Vendredi 11 juillet 2008
5
11
07
2008
12:54
Peut-on exiger un peu de sens rhétorique, d'habileté dans la controverse, de la part de gens dont la politique est le métier? La question se
pose depuis maintenant six ans, et la réponse pourtant évidente continue d'être contredite par l'incompréhensible manque d'à -propos des dirigeants socialistes. Et il faut bien le dire, en la
matière Ségolène a fourni les exemples les plus édifiants. Toujours avec l'intention affichée de mettre sarkozy en difficulté, elle se met en réalité en difficulté elle-même par des
interventions mal préparées, et ce avec maintenant une prévisibilité qui frise le tragique, s'exposant à la meute umpiste qui s'en donne à coeur joie.
Pourtant, sarkozy est loin d'être au-dessus de tout soupçon quand il s'agit de barbouzeries de toutes sortes, si on prend la peine de se souvenir de son intention proclamée de se servir du ministère de
l'intérieur contre son adversaire Villepin (toujours pour "se protéger", évidemment) et si on considère la réorganisation récente des services de renseignements, pour le moins inquiétante en
particulier par l'absence de garde fous (ô combien nécessaire pourtant avec l'individu qui est au pouvoir).
Les juges d'Huy et Pons seront-ils lachés aux trousses des officines responsables des espionnages et intimidations respectives de Bernard
Thibaut, Olivier Besancenot, Ségolène Royal? on craint de connaître la réponse. Pourtant, dans une période de reconfiguration du syndicalisme, de recombinaison des partis de la gauche
radicale, l'agenda et les rendez-vous de Thibaut et Besancenot valent leur pesant de cacahuètes pour qui entend garder un coup d'avance sur le plan stratégique. Et qui se vante de se jouer des
syndicats et de jouer de la division de la gauche?

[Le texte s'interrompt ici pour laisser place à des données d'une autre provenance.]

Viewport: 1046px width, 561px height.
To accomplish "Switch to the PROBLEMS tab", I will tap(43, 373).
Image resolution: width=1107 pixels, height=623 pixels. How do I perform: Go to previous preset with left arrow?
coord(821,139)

Partant de là , c'est même hallucinant de voir des journalistes demander ingénument aux personnes concernées si elles se sentent espionnées: de
qui est-ce le métier d'investiguer sur ces affaires, des responsables politiques? ou des journalistes?
On voit qu'il y a de quoi faire sur ce thème, à condition d'être dans l'offensive et de démontrer la légitimité de la posture vis-à -vis de l'opinion. Pourtant ce n'est pas sur cette question
qu'il serait le plus souhaitable que l'opposition se réveille, tant il y a de sujets où alternent voire concomittent l'incurie et le cynisme du pouvoir, ceci sans qu'il y ait besoin d'aucune
enquête. On aura évidemment l'occasion de revenir sur ces aspects purement politique, mais il faut saisir l'occasion des séquences récentes pour une autre réponse évidente contredite par les
commentateurs médiatiques, celle à la question "peut-on attaquer la personne de sarkozy?". Bien sûr, oui.

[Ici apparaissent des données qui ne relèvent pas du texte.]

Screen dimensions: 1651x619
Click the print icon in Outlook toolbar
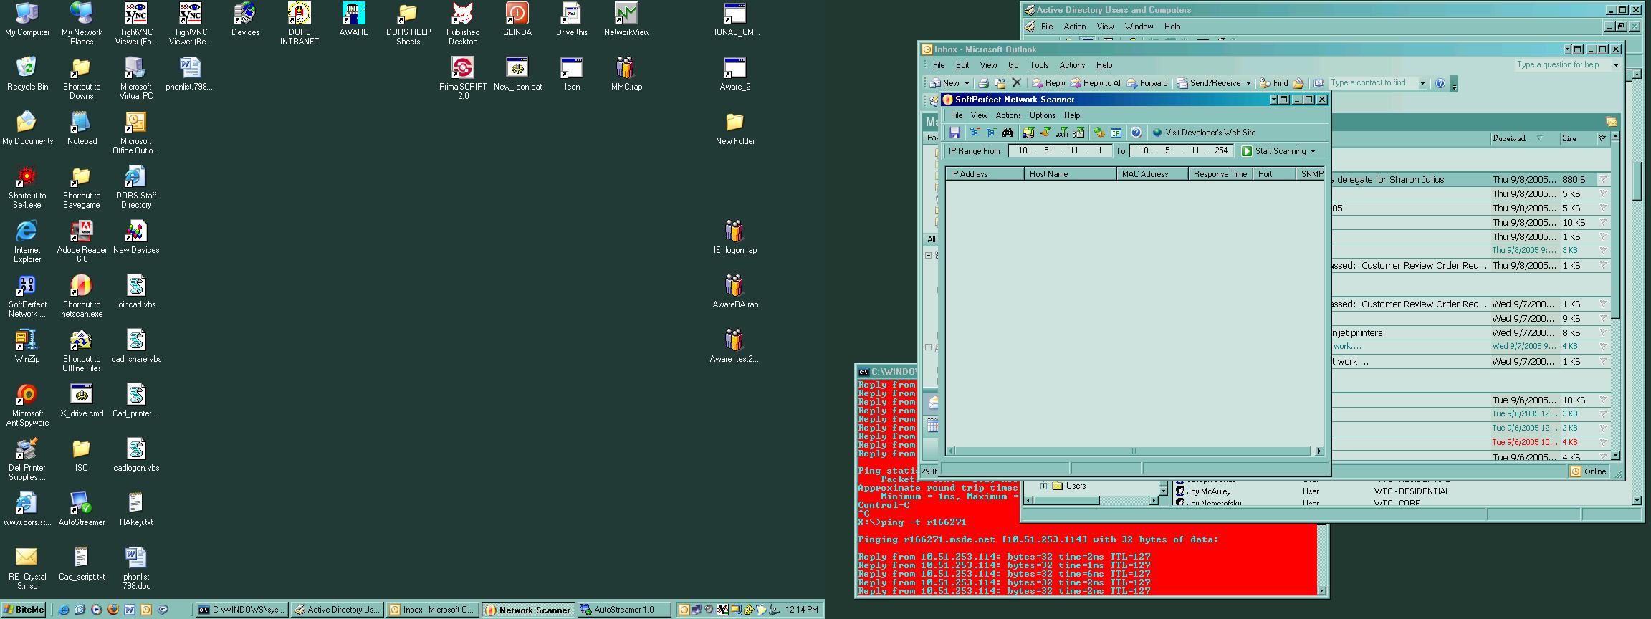click(x=984, y=83)
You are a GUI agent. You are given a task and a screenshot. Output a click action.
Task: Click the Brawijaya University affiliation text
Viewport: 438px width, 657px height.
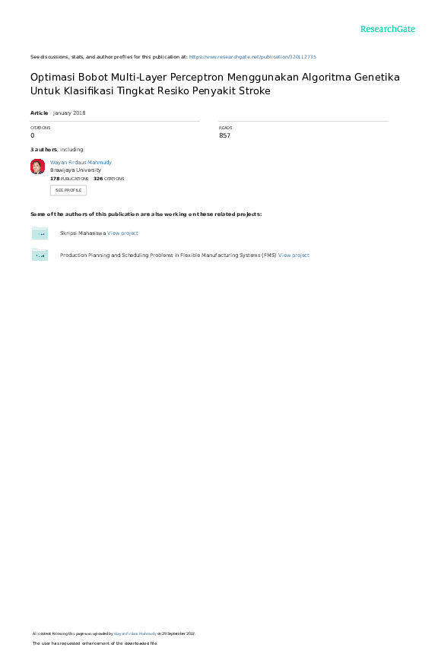75,170
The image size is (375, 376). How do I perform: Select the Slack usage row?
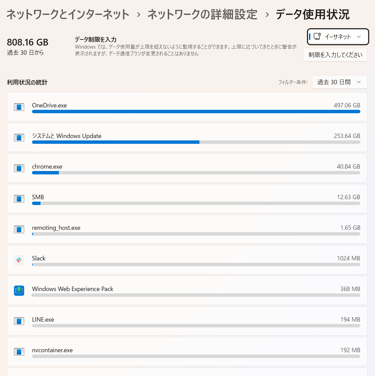pos(187,260)
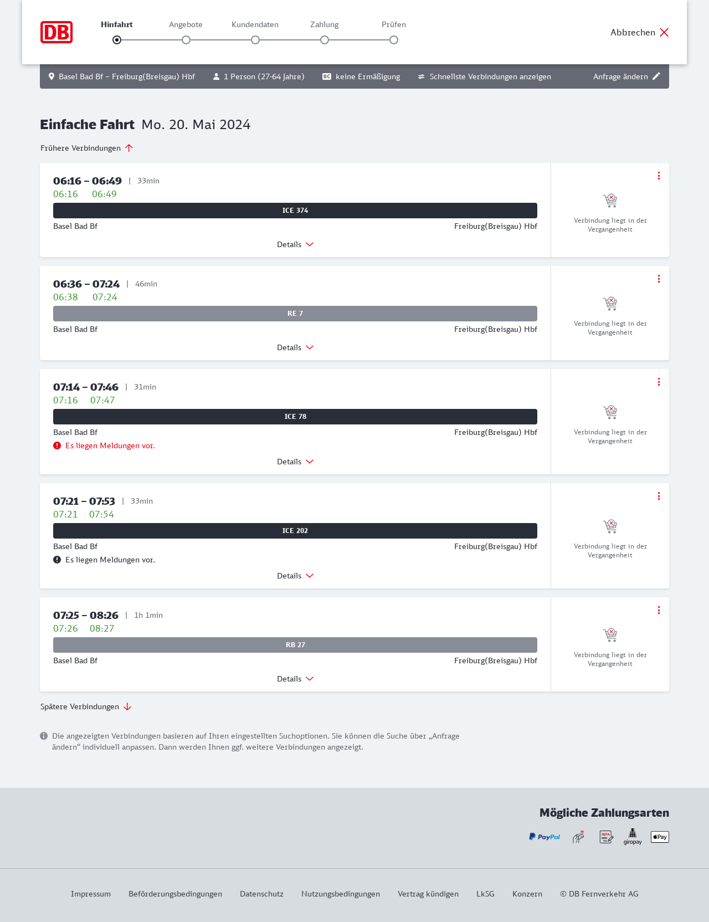Image resolution: width=709 pixels, height=922 pixels.
Task: Select the Hinfahrt step circle
Action: point(117,40)
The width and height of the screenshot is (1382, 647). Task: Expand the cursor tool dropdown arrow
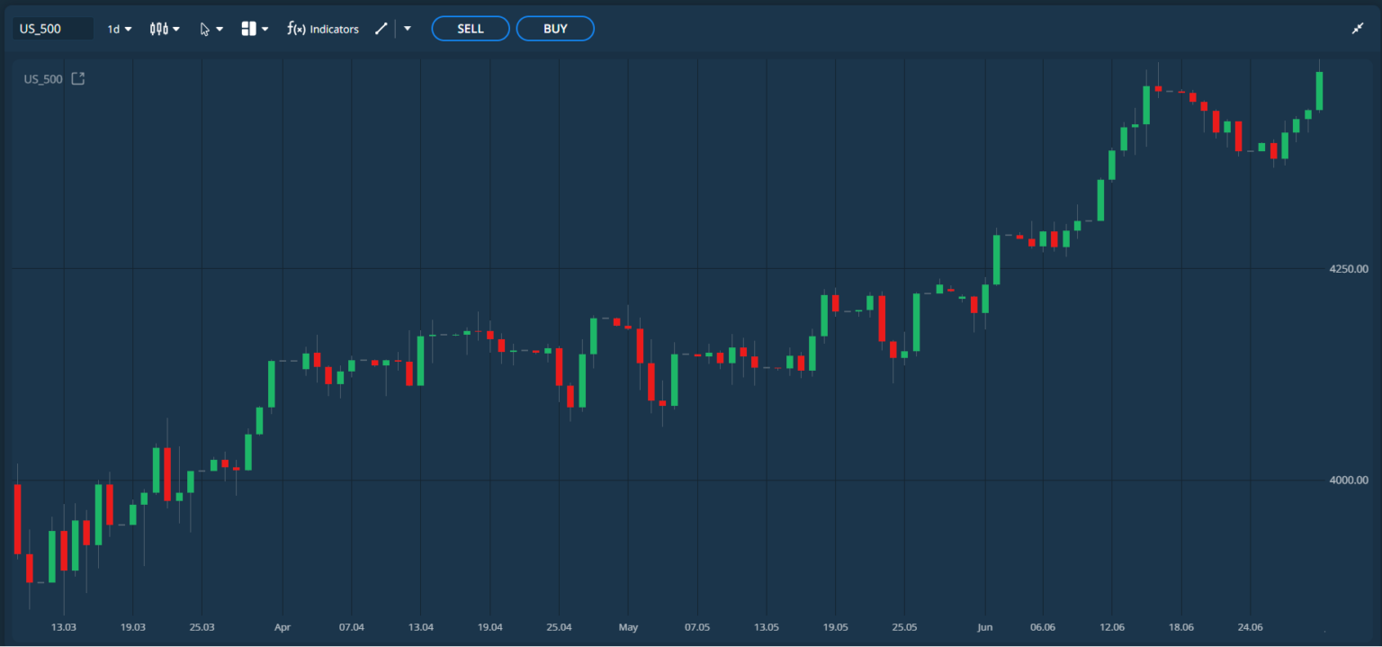[220, 29]
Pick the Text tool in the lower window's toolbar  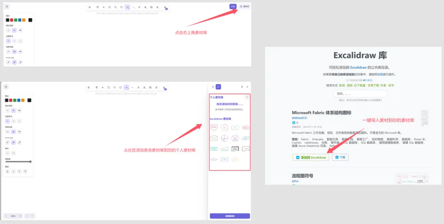point(145,87)
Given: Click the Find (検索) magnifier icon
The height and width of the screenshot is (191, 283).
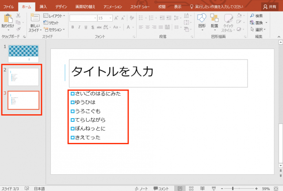Looking at the screenshot, I should click(x=252, y=16).
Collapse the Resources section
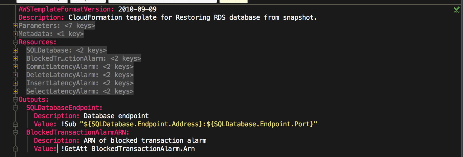The image size is (463, 157). (15, 42)

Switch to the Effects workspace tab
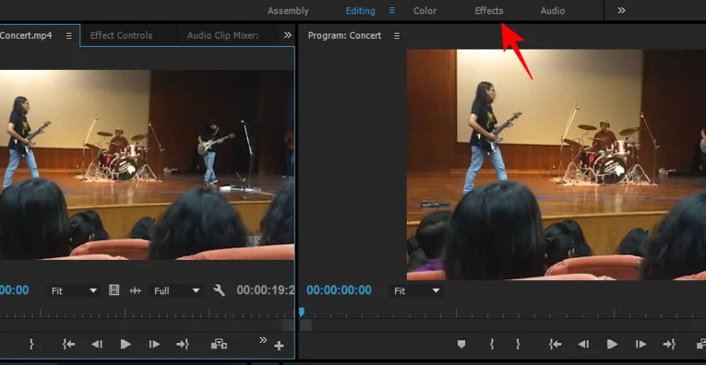pyautogui.click(x=489, y=11)
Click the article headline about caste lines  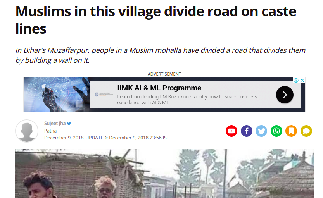(x=156, y=20)
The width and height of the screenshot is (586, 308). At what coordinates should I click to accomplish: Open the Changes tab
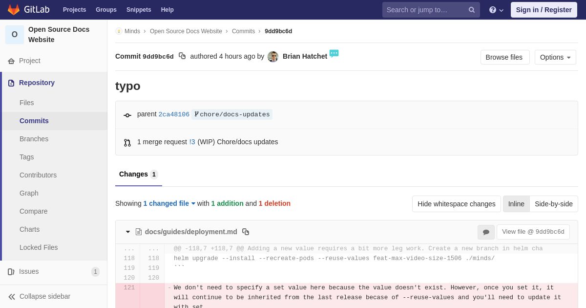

A ce propos, certains osent des comparaisons indécentes avec Roger Salengro dans les années 30. Sans même évoquer le fait que la campagne organisée contre ce socialiste l'était avec l'assentiment des pouvoirs
économiques et médiatiques, rappelons que la nature de la campagne était aussi clairement antisémite et, surtout, diffamatoire. Passons aussi sur l'insulte qui est faite, motivée par un souci
d'intimidation des critiques les plus virulents, mais qui révèle plutôt qu'on est toujours moins pertinent dans les situations inconfortables.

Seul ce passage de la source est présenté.